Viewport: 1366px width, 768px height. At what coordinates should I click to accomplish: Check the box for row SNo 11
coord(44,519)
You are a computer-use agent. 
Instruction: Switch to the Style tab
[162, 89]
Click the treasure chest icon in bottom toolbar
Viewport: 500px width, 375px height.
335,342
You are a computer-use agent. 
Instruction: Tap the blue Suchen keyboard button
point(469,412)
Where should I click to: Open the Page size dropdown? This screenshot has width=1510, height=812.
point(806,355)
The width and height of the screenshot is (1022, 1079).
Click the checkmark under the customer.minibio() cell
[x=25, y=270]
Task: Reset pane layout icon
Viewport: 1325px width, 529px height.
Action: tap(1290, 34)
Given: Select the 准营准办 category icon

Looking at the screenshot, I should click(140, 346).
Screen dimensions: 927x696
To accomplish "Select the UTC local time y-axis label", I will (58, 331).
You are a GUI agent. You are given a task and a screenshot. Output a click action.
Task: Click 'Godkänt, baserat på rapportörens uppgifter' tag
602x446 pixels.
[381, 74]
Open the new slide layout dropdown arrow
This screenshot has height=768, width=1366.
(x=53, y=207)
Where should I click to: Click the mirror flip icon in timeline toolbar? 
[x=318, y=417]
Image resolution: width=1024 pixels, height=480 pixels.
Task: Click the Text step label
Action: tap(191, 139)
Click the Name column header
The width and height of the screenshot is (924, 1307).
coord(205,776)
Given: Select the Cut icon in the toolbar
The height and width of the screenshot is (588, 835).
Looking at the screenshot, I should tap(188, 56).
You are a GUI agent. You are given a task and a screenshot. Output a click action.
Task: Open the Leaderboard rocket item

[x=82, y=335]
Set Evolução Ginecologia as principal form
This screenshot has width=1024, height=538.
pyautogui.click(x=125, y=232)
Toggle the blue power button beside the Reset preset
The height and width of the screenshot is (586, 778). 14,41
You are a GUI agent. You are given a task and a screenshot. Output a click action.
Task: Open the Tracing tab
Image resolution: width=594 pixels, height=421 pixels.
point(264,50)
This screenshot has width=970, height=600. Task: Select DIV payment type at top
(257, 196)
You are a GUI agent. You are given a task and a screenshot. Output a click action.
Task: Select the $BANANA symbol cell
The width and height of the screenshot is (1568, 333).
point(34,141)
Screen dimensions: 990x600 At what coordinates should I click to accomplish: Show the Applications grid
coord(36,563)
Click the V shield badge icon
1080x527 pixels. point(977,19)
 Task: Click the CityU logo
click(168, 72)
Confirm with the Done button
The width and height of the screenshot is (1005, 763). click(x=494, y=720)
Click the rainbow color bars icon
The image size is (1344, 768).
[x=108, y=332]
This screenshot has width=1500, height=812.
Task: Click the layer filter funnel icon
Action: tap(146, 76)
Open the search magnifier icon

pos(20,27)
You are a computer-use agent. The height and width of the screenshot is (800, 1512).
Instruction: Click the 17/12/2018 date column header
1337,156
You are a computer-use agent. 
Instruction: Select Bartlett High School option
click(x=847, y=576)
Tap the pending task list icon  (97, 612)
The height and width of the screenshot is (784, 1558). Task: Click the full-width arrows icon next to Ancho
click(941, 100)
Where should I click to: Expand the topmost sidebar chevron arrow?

• Aim of the task: So that nothing is lost, restate all the material word for word.

• Answer to this task:
Viewport: 1366px width, 768px height. At what coordinates should I click to accomplish: Check the box for row SNo 11
coord(44,519)
You are a computer-use agent. 
Instruction: Switch to the Style tab
[162, 89]
Click the treasure chest icon in bottom toolbar
Viewport: 500px width, 375px height.
335,342
You are a computer-use agent. 
Instruction: Tap the blue Suchen keyboard button
point(469,412)
Where should I click to: Open the Page size dropdown? This screenshot has width=1510, height=812.
point(806,355)
The width and height of the screenshot is (1022, 1079).
Click the checkmark under the customer.minibio() cell
[x=25, y=270]
Task: Reset pane layout icon
Viewport: 1325px width, 529px height.
Action: tap(1290, 34)
Given: Select the 准营准办 category icon

Looking at the screenshot, I should click(140, 346).
Screen dimensions: 927x696
To accomplish "Select the UTC local time y-axis label", I will (58, 331).
You are a GUI agent. You are given a task and a screenshot. Output a click action.
Task: Click 'Godkänt, baserat på rapportörens uppgifter' tag
602x446 pixels.
[381, 74]
Open the new slide layout dropdown arrow
This screenshot has height=768, width=1366.
(x=53, y=207)
Where should I click to: Click the mirror flip icon in timeline toolbar? 
[x=318, y=417]
Image resolution: width=1024 pixels, height=480 pixels.
Task: Click the Text step label
Action: tap(191, 139)
Click the Name column header
The width and height of the screenshot is (924, 1307).
coord(205,776)
Given: Select the Cut icon in the toolbar
The height and width of the screenshot is (588, 835).
Looking at the screenshot, I should tap(188, 56).
You are a GUI agent. You are given a task and a screenshot. Output a click action.
Task: Open the Leaderboard rocket item

[x=82, y=335]
Set Evolução Ginecologia as principal form
This screenshot has width=1024, height=538.
pyautogui.click(x=125, y=232)
Toggle the blue power button beside the Reset preset
The height and width of the screenshot is (586, 778). 14,41
You are a GUI agent. You are given a task and a screenshot. Output a click action.
Task: Open the Tracing tab
Image resolution: width=594 pixels, height=421 pixels.
point(264,50)
This screenshot has width=970, height=600. Task: Select DIV payment type at top
(257, 196)
You are a GUI agent. You are given a task and a screenshot. Output a click action.
Task: Select the $BANANA symbol cell
The width and height of the screenshot is (1568, 333).
point(34,141)
Screen dimensions: 990x600 At what coordinates should I click to accomplish: Show the Applications grid
coord(36,563)
Click the V shield badge icon
1080x527 pixels. point(977,19)
 Task: Click the CityU logo
click(168, 72)
Confirm with the Done button
The width and height of the screenshot is (1005, 763). click(x=494, y=720)
Click the rainbow color bars icon
The image size is (1344, 768).
[x=108, y=332]
This screenshot has width=1500, height=812.
Task: Click the layer filter funnel icon
Action: tap(146, 76)
Open the search magnifier icon

pos(20,27)
You are a computer-use agent. The height and width of the screenshot is (800, 1512).
Instruction: Click the 17/12/2018 date column header
1337,156
You are a computer-use agent. 
Instruction: Select Bartlett High School option
click(x=847, y=576)
Tap the pending task list icon  (97, 612)
The height and width of the screenshot is (784, 1558). Task: Click the full-width arrows icon next to Ancho
click(941, 100)
Where should I click to: Expand the topmost sidebar chevron arrow?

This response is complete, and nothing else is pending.